Smith v. Harrington

Decision Date13 October 1891
Citation27 P. 803,3 Wyo. 503
PartiesSMITH v. HARRINGTON
CourtWyoming Supreme Court

Error to district court, Laramie county.

Ejectment by Mary Boughton against Henry Harrington. An application by William G. Smith to be substituted as plaintiff was denied and he brings error. Affirmed.

Order and judgment affirmed.

E. W Mann, for plaintiff in error.

C. N Potter and Lacey & Van Devanter, for defendant in error.

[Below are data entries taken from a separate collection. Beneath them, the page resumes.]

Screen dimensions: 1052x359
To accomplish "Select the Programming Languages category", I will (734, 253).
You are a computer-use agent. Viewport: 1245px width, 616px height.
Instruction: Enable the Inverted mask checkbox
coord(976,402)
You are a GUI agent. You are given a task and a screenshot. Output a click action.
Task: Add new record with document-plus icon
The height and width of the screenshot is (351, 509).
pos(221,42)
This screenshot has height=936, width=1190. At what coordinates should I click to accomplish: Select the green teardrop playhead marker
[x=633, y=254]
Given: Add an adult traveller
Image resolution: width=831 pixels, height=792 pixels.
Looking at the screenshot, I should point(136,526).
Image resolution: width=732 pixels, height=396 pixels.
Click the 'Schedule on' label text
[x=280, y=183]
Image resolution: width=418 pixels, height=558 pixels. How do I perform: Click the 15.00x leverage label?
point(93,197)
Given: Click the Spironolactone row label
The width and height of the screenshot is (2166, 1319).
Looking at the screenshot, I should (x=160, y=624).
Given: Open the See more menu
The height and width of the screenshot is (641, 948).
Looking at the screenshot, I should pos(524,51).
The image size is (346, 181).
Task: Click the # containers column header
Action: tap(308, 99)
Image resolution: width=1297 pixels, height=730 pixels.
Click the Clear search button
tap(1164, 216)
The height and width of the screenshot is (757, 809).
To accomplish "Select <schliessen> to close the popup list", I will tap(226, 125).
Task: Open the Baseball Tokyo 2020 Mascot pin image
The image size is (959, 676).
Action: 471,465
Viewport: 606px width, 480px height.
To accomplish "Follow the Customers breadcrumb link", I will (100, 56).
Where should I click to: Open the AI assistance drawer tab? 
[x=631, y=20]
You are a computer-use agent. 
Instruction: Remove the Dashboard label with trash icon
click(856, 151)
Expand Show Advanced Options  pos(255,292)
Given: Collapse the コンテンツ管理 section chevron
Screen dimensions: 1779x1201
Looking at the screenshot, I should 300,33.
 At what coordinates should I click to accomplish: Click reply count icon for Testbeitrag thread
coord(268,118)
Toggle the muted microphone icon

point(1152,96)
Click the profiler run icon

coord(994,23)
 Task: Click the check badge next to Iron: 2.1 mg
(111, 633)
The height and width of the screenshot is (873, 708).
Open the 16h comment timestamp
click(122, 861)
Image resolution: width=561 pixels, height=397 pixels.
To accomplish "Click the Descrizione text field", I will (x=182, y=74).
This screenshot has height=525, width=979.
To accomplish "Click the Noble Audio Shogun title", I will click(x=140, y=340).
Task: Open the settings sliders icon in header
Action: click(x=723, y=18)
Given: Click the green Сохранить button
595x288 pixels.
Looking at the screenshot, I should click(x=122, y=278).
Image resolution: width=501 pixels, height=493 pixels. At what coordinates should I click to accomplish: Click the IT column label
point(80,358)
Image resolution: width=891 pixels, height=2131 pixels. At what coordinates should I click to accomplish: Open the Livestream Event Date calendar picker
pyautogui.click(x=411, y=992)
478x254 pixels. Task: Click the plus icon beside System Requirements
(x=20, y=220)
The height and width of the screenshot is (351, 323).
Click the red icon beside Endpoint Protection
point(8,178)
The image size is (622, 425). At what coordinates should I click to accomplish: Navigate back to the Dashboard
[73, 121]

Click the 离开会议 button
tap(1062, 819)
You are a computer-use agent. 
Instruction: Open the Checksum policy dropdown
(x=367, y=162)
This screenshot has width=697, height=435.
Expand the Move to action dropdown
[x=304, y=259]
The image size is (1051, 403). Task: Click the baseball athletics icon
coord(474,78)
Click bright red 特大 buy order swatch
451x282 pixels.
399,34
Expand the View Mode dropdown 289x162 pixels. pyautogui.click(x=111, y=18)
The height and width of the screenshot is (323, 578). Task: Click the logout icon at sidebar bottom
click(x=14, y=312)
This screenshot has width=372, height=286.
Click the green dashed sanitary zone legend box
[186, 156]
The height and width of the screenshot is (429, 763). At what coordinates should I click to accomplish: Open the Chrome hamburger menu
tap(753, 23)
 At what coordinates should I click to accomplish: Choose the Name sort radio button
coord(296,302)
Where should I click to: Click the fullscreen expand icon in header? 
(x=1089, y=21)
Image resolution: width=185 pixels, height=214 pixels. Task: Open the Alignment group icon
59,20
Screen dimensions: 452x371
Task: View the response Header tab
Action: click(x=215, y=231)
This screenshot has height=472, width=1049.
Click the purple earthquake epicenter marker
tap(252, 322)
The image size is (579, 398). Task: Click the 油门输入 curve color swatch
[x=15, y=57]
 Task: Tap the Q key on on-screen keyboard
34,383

GROESBECK C. J. CONAWAY and MERRELL, JJ., concur.

OPINION

GROESBECK, C. J.

One Mary Boughton brought suit in ejectment against the defendant in error, Henry Harrington, in the district court for Laramie county, by filing her petition in said court on the 5th day of April, 1889. The defendant in error answered, and nothing appears to have been done in the case until June 2, 1890, when there was filed in said court a motion or application by and on the part of the plaintiff in error, Smith, suggesting the death of the original plaintiff, Mary Boughton, July 16, 1889, and alleging that, previous to her death, said plaintiff, Boughton, transferred to said Smith all her interest in the matter and property in controversy. The applicant, Smith, asked that said action may be revived, and that his name may be substituted for that of Mary Boughton, as plaintiff therein. An affidavit was filed in support of this motion and application, stating that Mary Boughton died at Sturgis, Dak., on the day above named; that in her life-time she, by warranty deed of date May 6, 1889, transferred to said Smith all her right, title, and interest in the property and real estate which is in controversy in the action; that said deed was recorded in the office of the county clerk of Laramie county, Wyo.; that affiant and applicant, Smith, is still the owner of the property, and has not transferred his rights acquired by said deed; and that there was no administration of the estate of the deceased plaintiff. It does not appear, from this motion and affidavit, whether or not the said plaintiff, Boughton, died intestate, or left heirs or devisees. It was conceded in the argument of the case that no notice of the motion and application was given to any one, except the defendant in the case below, who appeared by counsel and resisted it. After taking the matter under advisement, the district court overruled the motion, and denied the application. The record does not disclose that any testimony was taken below, in addition to that contained in the affidavit of the applicant, Smith, and the decision here must rest upon the motion and the affidavit.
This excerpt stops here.